## Importing files sorted on filename ##

Here we import your .txt files and their filenames. We sort the filenames to keep the order of your index.

nb. you need to install the `natsort` module: https://anaconda.org/anaconda/natsort
    , which you can either do from the Anaconda Prompt or from the Anaconda Navigator.
    If you use the prompt write: `conda install natsort`

In [2]:
import os, glob
from natsort import natsorted

def read_txt_dir(dirpath):
    """ import all .txt files from directory of directory path dirpath
        - output file and filename in list
    """
    filenames = natsorted(glob.glob(os.path.join(dirpath,"*.txt")))
    files = list()
    for filename in filenames:
        with open(filename,"r") as fobj:
            files.append(fobj.read())
    filenames = [filename.split("/")[-1] for filename in filenames]
    return files, filenames 

# import articles
article_path = os.path.join("dat","articles")
articles, article_names = read_txt_dir(article_path)

# import magazines
magazine_path = os.path.join("dat","magazines")
magazines, magazine_names = read_txt_dir(magazine_path)

## Tokenization and basic corpus statistics ##

Start by computing basic corpus statistics. For this you need several functions for preprocessing your string data. We use `re` to remove punctuation and `NLTK` for tokenization. The functionality can be implemented with `re` alone.

In [3]:
import re
from nltk import word_tokenize

def remove_punctuation(string):
    pattern = re.compile(r"\W+")
    return pattern.sub("",string)

def clean_word_tokenize(string, casefold = True, nopunct = True):
    """ Word-level tokenizer that casefolds to lower if True
    and removes punctuation if True
    """
    if casefold:
        string = string.lower()
    else:
        pass
    tokens = word_tokenize(string)
    if nopunct:
        tokens = [remove_punctuation(token) for token in tokens]
    else:
        pass
    tokens = [token for token in tokens if token]
    return tokens

flatten = lambda l: [item for sublist in l for item in sublist]

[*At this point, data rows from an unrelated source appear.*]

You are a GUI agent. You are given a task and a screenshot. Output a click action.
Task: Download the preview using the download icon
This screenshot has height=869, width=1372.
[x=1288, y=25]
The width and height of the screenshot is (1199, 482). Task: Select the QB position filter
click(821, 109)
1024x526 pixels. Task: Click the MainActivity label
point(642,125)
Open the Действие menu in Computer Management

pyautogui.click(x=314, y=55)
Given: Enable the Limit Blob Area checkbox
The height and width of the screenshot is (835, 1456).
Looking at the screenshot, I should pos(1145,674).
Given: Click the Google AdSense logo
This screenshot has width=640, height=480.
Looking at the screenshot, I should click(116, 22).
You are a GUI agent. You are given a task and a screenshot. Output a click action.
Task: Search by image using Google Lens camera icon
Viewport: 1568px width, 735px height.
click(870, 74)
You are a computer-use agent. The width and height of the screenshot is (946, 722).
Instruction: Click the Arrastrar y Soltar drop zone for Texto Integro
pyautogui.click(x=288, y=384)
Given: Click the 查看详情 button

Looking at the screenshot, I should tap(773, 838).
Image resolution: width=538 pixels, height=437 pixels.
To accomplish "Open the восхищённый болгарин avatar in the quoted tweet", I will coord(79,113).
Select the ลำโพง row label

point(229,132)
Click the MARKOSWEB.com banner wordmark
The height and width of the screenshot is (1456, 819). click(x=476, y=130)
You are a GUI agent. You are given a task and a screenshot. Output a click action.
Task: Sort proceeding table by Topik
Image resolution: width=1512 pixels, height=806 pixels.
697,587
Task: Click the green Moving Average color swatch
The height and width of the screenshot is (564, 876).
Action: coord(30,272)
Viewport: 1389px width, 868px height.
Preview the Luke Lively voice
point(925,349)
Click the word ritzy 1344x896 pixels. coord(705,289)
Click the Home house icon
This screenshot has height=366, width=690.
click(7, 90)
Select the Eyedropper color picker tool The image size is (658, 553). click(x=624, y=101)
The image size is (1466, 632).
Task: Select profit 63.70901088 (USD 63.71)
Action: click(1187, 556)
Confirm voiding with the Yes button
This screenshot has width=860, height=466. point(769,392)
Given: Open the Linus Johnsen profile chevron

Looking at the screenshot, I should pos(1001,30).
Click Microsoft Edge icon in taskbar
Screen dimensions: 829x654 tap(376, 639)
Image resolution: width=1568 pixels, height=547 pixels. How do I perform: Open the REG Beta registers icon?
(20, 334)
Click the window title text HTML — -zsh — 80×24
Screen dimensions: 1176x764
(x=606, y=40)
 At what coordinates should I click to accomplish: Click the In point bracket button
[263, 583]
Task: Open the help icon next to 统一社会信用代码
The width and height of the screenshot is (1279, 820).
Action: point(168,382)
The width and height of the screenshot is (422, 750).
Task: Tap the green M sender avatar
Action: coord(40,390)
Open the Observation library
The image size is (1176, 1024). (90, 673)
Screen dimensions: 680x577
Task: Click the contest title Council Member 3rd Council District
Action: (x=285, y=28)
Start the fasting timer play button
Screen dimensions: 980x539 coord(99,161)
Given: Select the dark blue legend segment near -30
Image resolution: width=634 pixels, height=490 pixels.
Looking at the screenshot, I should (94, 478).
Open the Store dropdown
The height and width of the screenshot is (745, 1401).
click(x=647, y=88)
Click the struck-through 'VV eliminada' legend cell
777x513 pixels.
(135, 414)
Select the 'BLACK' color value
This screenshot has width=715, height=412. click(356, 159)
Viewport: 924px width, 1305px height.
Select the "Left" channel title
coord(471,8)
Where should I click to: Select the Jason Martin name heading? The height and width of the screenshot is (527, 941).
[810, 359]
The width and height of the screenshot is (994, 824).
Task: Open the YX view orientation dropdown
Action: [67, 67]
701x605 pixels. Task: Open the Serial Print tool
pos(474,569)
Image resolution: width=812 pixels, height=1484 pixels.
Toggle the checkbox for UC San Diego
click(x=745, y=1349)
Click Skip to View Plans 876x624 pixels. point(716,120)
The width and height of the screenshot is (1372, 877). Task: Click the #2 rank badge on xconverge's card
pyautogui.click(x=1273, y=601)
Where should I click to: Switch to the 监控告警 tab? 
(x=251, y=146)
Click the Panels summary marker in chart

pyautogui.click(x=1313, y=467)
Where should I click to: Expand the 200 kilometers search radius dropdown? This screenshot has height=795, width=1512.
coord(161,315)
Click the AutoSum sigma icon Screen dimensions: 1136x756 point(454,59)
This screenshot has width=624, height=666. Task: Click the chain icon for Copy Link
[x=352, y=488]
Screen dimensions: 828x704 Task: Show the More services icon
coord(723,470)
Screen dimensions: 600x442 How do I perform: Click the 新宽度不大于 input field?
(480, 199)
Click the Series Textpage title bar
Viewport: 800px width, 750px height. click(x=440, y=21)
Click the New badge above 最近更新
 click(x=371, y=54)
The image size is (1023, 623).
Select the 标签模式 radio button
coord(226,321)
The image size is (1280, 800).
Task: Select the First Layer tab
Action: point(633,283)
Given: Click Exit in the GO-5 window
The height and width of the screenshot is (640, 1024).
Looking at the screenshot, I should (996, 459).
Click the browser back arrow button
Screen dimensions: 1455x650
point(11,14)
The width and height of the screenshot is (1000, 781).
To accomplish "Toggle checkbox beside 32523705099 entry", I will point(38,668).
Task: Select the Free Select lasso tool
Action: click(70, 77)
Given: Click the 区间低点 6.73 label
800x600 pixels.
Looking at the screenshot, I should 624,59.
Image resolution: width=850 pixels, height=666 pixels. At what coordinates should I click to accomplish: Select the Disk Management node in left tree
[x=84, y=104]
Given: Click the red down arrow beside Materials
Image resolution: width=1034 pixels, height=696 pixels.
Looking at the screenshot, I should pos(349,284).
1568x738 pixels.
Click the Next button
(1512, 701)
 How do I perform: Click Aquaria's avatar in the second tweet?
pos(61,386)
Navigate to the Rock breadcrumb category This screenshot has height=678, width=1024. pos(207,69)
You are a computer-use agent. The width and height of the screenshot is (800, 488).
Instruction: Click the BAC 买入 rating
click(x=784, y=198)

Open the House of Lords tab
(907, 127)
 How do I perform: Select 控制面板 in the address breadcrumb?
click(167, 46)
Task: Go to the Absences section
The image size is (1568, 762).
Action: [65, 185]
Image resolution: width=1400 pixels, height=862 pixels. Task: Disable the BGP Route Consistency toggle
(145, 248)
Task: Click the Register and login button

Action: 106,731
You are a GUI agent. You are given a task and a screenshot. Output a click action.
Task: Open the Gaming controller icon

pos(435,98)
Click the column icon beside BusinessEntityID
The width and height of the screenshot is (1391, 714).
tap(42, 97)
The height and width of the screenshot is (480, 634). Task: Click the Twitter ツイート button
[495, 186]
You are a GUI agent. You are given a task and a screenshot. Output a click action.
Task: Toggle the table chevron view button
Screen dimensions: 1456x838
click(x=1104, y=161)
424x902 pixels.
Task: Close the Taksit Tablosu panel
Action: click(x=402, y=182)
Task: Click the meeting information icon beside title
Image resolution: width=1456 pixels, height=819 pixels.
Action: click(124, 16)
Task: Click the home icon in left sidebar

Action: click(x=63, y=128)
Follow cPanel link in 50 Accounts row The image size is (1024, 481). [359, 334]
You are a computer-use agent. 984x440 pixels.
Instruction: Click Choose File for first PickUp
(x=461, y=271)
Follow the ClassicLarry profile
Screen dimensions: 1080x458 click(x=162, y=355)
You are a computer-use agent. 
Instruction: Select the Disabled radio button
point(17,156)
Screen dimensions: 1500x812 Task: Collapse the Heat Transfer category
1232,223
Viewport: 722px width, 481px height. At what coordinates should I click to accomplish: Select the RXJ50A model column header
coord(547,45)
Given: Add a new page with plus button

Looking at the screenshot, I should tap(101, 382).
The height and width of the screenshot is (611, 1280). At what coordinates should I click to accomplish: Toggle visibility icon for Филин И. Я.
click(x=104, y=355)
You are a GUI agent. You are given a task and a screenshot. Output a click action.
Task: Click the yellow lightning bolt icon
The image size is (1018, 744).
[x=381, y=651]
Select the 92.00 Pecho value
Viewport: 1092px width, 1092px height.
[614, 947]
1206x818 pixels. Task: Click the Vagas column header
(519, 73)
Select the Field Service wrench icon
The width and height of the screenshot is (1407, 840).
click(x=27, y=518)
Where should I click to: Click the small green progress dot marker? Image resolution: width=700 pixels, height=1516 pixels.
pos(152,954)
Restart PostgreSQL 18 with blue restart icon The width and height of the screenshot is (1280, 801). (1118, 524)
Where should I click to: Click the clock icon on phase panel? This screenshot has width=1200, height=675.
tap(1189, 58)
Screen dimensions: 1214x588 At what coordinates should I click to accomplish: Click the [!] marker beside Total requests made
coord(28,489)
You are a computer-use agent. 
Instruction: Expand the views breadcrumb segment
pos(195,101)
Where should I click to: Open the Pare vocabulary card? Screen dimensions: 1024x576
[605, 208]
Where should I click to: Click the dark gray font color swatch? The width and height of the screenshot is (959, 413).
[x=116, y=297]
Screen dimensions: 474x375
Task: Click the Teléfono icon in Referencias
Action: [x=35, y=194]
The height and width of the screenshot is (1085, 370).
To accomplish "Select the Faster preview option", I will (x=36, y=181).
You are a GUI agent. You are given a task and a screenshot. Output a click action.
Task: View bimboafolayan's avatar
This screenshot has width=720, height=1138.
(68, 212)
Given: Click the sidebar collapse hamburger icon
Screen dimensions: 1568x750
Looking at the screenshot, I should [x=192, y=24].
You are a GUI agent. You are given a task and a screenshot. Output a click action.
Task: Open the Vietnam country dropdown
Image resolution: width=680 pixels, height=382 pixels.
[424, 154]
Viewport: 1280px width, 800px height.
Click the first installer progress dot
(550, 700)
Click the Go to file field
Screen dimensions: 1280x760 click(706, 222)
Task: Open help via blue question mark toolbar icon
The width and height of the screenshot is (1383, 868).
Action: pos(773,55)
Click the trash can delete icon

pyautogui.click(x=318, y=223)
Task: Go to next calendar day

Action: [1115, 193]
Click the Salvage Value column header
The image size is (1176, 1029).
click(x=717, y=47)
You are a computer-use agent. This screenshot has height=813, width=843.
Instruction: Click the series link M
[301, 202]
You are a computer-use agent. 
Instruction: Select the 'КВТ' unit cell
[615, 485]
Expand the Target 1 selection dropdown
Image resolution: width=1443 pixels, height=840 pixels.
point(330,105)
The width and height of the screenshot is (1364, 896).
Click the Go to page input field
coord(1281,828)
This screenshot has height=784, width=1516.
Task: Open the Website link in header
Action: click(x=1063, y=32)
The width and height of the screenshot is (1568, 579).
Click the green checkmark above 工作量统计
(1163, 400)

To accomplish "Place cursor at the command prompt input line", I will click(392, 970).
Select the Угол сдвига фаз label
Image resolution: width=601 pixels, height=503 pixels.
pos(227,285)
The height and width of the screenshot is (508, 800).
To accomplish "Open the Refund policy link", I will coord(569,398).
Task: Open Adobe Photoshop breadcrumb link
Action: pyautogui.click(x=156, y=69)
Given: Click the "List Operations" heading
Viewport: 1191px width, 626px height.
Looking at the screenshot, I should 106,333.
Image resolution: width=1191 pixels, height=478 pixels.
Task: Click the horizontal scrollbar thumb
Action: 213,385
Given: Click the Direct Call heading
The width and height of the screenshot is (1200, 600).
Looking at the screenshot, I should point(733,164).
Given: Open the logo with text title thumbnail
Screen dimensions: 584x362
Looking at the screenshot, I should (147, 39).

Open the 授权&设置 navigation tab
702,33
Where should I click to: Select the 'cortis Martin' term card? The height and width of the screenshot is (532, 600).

# tokenize all articles at word level (all words are lowercased and punctuation removed)
articles_tokens = list(map(clean_word_tokenize,articles))# apply tokenizer to all string object in list
tokens = sorted(flatten(articles_tokens))# all tokens in one (flat) sorted list
n_tokens = len(tokens)# number of tokens
n_types = len(list(set(tokens)))# number of typeshhh

print("The corpus consist of {} tokens distributed over {} lexical types".format(n_tokens, n_types))
print("The lexical richness measured as the type-token ratio is {}".format(round(n_types/n_tokens,4)))
print("On average every word is repeated {} times".format(round(n_tokens/n_types,2)))

The corpus consist of 287177 tokens distributed over 13104 lexical types
The lexical richness measured as the type-token ratio is 0.0456
On average every word is repeated 21.92 times


Topic Modelling

In [4]:
from nltk.tag import pos_tag

#tag every token and store tagged tokens in list
tokens_tagged = pos_tag(tokens, tagset = 'universal', lang = 'eng')